Your assignment: Write out exactly the lines below that run from the one containing "Switch to the OUTPUT panel tab" through the one containing "Click the help question mark icon", both included, with no other lines.

[Records from a data source]
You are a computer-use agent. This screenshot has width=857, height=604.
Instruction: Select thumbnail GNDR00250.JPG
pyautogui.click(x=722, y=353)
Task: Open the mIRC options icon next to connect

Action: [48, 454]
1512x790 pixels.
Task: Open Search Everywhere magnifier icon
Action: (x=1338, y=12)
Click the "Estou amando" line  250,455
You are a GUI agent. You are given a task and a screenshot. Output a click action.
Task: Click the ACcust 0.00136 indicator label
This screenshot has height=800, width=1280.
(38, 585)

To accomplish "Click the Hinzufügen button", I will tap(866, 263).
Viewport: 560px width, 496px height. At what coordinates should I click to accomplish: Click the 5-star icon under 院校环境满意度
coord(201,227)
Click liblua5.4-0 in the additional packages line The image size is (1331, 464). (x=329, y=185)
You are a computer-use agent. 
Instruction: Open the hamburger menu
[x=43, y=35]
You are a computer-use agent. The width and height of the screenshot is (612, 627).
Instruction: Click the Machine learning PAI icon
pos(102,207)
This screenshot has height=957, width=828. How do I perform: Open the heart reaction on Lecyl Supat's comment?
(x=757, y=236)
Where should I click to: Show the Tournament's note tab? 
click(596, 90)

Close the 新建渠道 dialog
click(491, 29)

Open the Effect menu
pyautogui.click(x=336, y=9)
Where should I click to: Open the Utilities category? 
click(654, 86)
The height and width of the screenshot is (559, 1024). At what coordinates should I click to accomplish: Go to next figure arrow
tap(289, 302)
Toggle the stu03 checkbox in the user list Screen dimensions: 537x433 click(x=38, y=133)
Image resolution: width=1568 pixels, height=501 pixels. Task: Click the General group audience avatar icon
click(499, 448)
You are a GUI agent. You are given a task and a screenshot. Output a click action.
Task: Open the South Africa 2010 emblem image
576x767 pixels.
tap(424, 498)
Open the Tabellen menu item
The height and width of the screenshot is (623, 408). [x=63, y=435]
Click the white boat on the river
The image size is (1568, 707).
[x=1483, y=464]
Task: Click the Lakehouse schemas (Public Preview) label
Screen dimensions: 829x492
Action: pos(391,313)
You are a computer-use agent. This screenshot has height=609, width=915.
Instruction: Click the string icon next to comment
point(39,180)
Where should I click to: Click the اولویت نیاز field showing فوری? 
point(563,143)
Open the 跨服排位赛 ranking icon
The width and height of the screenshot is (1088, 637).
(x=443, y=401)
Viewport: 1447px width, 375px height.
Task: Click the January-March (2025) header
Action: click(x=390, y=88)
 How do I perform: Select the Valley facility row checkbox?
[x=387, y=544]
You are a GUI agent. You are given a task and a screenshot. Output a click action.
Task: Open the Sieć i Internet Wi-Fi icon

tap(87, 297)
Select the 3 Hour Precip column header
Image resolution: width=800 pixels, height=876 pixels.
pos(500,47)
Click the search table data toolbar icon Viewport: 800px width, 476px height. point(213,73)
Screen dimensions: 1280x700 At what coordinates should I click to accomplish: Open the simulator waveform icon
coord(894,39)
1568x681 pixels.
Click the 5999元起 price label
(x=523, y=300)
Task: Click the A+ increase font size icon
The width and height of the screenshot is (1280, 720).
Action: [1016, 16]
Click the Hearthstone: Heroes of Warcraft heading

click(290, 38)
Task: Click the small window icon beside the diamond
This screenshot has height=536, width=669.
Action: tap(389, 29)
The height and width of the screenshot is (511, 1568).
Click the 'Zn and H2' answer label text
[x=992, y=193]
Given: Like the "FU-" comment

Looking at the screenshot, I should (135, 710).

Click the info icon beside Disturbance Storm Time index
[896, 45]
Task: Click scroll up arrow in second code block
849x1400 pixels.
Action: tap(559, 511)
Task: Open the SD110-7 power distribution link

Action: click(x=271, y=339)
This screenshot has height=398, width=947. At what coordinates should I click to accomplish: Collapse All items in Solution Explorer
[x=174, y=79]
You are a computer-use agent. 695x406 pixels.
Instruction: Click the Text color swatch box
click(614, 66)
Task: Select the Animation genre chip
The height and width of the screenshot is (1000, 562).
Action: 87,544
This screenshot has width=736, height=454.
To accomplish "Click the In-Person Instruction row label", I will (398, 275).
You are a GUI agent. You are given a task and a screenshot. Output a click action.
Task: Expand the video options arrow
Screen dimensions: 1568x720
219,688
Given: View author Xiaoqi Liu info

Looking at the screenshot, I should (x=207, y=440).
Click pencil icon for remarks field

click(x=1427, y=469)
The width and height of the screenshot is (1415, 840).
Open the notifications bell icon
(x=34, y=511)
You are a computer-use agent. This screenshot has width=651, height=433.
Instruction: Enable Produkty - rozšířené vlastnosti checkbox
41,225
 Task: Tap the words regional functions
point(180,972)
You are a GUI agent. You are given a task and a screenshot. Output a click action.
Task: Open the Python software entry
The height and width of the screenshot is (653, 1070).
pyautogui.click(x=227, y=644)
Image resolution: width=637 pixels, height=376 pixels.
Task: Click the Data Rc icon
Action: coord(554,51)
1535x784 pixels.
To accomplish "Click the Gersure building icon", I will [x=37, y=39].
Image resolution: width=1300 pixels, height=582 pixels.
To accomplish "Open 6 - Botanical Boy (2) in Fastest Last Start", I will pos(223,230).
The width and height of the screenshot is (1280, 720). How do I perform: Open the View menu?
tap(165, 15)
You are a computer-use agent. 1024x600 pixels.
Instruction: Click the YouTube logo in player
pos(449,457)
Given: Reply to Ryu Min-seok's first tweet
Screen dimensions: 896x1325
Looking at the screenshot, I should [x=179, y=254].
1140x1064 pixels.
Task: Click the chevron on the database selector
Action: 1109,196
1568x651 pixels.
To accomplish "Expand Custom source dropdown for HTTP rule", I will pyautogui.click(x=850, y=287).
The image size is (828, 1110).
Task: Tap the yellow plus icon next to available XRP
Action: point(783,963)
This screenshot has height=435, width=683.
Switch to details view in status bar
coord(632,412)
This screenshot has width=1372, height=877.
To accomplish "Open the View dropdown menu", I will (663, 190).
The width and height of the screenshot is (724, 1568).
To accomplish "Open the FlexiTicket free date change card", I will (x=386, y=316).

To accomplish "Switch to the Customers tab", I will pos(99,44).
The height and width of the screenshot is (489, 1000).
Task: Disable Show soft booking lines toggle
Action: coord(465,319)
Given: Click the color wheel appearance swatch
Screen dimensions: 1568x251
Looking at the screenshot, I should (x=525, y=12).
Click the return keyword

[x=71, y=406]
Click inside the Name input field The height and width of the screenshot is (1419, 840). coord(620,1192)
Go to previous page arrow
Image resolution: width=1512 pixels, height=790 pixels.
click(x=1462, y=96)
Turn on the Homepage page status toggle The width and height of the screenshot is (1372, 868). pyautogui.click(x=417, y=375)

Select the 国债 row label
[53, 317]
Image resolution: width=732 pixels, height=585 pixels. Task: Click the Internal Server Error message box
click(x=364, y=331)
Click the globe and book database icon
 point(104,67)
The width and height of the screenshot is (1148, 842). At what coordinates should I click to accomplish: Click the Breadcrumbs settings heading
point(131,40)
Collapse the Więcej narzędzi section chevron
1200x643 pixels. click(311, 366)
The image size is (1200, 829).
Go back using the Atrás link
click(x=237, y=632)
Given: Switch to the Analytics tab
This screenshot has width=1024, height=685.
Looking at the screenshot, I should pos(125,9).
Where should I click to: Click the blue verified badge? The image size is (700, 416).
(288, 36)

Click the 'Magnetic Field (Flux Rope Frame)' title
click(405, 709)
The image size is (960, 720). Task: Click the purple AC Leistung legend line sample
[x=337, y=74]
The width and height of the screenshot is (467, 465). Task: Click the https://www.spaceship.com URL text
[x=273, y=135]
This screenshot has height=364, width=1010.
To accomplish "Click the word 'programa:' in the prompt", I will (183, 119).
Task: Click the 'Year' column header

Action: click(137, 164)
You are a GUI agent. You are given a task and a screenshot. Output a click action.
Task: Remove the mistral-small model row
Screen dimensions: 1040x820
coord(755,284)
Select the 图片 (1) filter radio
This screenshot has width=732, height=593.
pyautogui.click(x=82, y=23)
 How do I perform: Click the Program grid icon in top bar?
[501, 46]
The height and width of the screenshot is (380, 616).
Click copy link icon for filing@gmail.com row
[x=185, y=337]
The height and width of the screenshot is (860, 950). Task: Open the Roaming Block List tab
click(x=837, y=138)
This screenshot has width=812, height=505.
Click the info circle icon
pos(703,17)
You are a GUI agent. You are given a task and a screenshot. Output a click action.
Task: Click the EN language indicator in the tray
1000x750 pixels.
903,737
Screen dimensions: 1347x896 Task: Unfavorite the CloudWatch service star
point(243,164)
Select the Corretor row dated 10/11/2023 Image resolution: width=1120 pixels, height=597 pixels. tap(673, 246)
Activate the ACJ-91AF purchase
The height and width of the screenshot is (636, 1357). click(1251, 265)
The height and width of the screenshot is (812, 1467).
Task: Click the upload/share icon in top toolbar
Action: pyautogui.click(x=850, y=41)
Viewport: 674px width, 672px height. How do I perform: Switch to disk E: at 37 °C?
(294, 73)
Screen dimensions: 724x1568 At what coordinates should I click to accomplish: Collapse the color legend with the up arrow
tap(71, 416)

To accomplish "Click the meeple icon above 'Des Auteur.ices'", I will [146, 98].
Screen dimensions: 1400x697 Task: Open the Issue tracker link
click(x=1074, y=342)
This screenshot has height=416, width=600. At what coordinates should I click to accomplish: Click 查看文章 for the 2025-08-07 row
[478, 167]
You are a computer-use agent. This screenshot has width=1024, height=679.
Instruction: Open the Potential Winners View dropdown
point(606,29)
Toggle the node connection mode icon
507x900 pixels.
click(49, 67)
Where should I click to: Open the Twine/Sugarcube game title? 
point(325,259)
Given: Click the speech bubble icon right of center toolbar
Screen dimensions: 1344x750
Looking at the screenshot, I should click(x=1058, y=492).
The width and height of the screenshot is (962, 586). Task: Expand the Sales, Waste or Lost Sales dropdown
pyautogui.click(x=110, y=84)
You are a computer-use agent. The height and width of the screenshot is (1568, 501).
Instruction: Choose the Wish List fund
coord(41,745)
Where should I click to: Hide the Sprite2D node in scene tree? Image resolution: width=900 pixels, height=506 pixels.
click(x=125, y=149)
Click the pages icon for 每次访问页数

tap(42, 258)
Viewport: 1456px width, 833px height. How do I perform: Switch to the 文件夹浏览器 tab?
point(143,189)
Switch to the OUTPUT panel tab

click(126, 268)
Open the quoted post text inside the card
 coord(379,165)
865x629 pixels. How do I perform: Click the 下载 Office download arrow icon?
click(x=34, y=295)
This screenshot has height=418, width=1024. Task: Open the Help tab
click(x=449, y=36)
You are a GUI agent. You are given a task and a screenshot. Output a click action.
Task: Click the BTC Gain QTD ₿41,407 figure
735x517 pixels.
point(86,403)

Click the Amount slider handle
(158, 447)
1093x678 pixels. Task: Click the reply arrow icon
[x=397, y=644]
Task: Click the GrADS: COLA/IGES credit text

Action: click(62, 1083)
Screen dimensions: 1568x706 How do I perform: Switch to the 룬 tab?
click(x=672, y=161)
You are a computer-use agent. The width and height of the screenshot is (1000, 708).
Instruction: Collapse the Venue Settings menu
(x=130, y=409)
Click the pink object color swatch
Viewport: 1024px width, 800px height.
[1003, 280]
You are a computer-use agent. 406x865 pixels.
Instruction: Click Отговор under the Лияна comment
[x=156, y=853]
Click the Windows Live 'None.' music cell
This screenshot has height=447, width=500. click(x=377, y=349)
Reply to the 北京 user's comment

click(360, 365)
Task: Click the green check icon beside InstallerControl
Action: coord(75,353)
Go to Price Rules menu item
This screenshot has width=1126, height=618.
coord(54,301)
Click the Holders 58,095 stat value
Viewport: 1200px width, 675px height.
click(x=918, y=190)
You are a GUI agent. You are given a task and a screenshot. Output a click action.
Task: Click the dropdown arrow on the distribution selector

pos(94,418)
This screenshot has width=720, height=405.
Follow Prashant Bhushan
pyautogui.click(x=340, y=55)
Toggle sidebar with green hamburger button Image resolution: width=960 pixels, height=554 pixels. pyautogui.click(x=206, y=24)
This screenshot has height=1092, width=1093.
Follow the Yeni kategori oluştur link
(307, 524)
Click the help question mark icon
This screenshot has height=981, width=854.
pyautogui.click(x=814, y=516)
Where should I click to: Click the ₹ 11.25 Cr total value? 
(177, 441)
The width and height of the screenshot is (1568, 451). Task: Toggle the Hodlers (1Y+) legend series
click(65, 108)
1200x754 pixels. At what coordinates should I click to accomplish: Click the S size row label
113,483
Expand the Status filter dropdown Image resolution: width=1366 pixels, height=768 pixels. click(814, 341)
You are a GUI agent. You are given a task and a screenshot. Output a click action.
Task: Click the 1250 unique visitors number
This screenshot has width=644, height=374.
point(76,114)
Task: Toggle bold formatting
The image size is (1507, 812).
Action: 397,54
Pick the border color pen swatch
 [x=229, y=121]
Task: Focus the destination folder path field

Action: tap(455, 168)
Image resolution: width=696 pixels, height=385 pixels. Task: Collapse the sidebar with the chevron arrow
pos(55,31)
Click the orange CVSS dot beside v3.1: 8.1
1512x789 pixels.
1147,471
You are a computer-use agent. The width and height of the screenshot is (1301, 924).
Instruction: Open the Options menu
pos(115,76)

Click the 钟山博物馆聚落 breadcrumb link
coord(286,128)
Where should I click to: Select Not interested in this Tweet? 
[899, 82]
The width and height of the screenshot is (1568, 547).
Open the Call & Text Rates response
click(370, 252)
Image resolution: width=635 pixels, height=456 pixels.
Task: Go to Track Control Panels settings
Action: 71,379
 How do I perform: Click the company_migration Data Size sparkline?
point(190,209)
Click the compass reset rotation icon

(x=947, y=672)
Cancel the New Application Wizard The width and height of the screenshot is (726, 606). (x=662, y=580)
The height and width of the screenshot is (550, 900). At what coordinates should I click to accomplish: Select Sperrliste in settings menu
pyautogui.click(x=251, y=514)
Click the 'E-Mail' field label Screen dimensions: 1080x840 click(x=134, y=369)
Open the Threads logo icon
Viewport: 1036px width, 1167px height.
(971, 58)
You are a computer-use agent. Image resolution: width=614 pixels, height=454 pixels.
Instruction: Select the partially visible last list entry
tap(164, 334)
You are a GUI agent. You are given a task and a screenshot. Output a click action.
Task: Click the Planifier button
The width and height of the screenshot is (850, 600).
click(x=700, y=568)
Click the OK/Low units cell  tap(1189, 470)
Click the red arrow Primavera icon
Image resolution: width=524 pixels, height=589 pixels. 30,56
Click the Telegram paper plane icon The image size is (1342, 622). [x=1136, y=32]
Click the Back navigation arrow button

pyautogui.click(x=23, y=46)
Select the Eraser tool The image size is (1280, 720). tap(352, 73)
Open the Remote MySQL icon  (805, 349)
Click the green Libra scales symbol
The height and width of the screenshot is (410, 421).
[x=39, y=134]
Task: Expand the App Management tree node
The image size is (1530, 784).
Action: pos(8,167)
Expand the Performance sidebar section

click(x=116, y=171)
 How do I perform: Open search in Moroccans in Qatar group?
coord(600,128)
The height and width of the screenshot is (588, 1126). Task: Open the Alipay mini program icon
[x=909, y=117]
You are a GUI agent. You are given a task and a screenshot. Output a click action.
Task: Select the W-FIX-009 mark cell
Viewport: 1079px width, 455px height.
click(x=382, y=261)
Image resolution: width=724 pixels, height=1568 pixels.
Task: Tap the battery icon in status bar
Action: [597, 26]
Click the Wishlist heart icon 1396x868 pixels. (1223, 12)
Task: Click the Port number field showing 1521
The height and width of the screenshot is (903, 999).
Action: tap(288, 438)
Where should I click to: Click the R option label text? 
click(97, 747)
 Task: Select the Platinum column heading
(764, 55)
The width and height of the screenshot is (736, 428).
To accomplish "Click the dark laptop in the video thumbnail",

Task output:
Switch to the OUTPUT panel tab

click(126, 268)
Open the quoted post text inside the card
 coord(379,165)
865x629 pixels. How do I perform: Click the 下载 Office download arrow icon?
click(x=34, y=295)
This screenshot has height=418, width=1024. Task: Open the Help tab
click(x=449, y=36)
You are a GUI agent. You are given a task and a screenshot. Output a click action.
Task: Click the BTC Gain QTD ₿41,407 figure
735x517 pixels.
point(86,403)

Click the Amount slider handle
(158, 447)
1093x678 pixels. Task: Click the reply arrow icon
[x=397, y=644]
Task: Click the GrADS: COLA/IGES credit text

Action: click(62, 1083)
Screen dimensions: 1568x706 How do I perform: Switch to the 룬 tab?
click(x=672, y=161)
You are a computer-use agent. The width and height of the screenshot is (1000, 708).
Instruction: Collapse the Venue Settings menu
(x=130, y=409)
Click the pink object color swatch
Viewport: 1024px width, 800px height.
[1003, 280]
You are a computer-use agent. 406x865 pixels.
Instruction: Click Отговор under the Лияна comment
[x=156, y=853]
Click the Windows Live 'None.' music cell
This screenshot has height=447, width=500. click(x=377, y=349)
Reply to the 北京 user's comment

click(360, 365)
Task: Click the green check icon beside InstallerControl
Action: coord(75,353)
Go to Price Rules menu item
This screenshot has width=1126, height=618.
coord(54,301)
Click the Holders 58,095 stat value
Viewport: 1200px width, 675px height.
click(x=918, y=190)
You are a GUI agent. You are given a task and a screenshot. Output a click action.
Task: Click the dropdown arrow on the distribution selector

pos(94,418)
This screenshot has width=720, height=405.
Follow Prashant Bhushan
pyautogui.click(x=340, y=55)
Toggle sidebar with green hamburger button Image resolution: width=960 pixels, height=554 pixels. pyautogui.click(x=206, y=24)
This screenshot has height=1092, width=1093.
Follow the Yeni kategori oluştur link
(307, 524)
Click the help question mark icon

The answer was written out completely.